Anyone else using primarily Anki for WK?

I add most content provided in WK (vocab that is) to my current vocab / sentence mining routine.

So in Anki I get to: choose the intervals for my cards (which I adjust according to how much actual retention I’m getting on a monthly basis), make cards with sentence lines from actual context (shows I’m watching), use japanese definitions in the cards.

example


And then in WK I’m still doing the radical and Kanji lessons. Which I guess I could make into Anki routine too, but the intervals for Kanji and some extra scripts ( stroke order and mostly the Kaisei Phonetic - Semantic compounds) provide a nice addition and pace to keep learning those, still using the vocab provided.

This way my WK time has decreased drastically, and overall the time I’m actually reading japanese and making use of words more than just SRSing has improved a lot…

That has been my take on WK since level 30… I can’t really recommend it based on time economy as is a selfmade routine, and though I try to do it as efficiently as possible… it takes time… but on the other side even making it, and choosing definitions in japanese and hearing the lines where those words come alive I’ve felt has been a terrific way to step up my game.

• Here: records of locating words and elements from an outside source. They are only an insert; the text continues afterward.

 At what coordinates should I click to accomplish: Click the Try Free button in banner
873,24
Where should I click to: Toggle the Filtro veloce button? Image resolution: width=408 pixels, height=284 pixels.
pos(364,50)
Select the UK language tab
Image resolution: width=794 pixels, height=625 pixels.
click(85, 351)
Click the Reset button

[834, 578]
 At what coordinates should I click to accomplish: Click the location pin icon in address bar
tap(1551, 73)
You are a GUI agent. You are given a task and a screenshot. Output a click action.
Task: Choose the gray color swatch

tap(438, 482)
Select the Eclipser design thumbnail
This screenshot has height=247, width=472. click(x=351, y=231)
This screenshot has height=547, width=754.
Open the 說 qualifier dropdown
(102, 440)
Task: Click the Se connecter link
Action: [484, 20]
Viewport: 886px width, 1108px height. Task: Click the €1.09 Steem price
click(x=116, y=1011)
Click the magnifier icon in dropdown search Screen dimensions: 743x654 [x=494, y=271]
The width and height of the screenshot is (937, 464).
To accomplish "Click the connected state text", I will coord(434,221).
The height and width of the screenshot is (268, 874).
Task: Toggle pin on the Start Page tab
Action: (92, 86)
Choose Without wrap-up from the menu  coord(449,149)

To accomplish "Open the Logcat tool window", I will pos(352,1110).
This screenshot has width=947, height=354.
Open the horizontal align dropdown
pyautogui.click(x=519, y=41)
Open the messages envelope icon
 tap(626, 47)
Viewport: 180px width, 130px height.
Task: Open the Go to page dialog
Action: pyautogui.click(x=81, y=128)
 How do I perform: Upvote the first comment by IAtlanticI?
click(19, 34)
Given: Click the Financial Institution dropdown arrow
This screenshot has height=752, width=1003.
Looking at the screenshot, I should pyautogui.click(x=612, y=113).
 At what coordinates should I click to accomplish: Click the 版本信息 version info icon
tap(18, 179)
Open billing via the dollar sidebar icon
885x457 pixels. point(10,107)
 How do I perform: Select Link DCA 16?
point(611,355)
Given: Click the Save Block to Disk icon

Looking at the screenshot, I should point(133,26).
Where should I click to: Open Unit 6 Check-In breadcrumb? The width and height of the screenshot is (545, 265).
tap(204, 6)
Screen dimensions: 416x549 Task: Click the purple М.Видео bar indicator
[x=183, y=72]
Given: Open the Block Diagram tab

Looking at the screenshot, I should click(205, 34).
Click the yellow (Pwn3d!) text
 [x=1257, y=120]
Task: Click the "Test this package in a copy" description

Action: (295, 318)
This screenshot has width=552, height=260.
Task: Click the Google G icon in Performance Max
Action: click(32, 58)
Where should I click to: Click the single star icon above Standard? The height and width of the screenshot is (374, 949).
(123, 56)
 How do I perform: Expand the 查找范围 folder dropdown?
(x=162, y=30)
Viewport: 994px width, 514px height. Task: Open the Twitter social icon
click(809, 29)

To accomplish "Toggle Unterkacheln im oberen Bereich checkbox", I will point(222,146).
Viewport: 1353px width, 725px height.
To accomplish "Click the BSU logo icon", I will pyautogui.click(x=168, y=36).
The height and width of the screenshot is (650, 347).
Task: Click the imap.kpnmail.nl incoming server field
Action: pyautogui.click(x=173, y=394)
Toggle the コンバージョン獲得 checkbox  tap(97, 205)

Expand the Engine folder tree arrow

Overall I guess using kanji and specially vocab with a real context has made me reconsider about the whole “burned” item thing… which I think can be misleading if WK is the main tool you’re using to learn japanese… doing a lot of WK you get good at doing WK reviews… reading you get good at reading… same for listening… so they’re complementary activities, but my experience is that the skill gained in one overlaps to the next, but still leaves a great gap to be filled.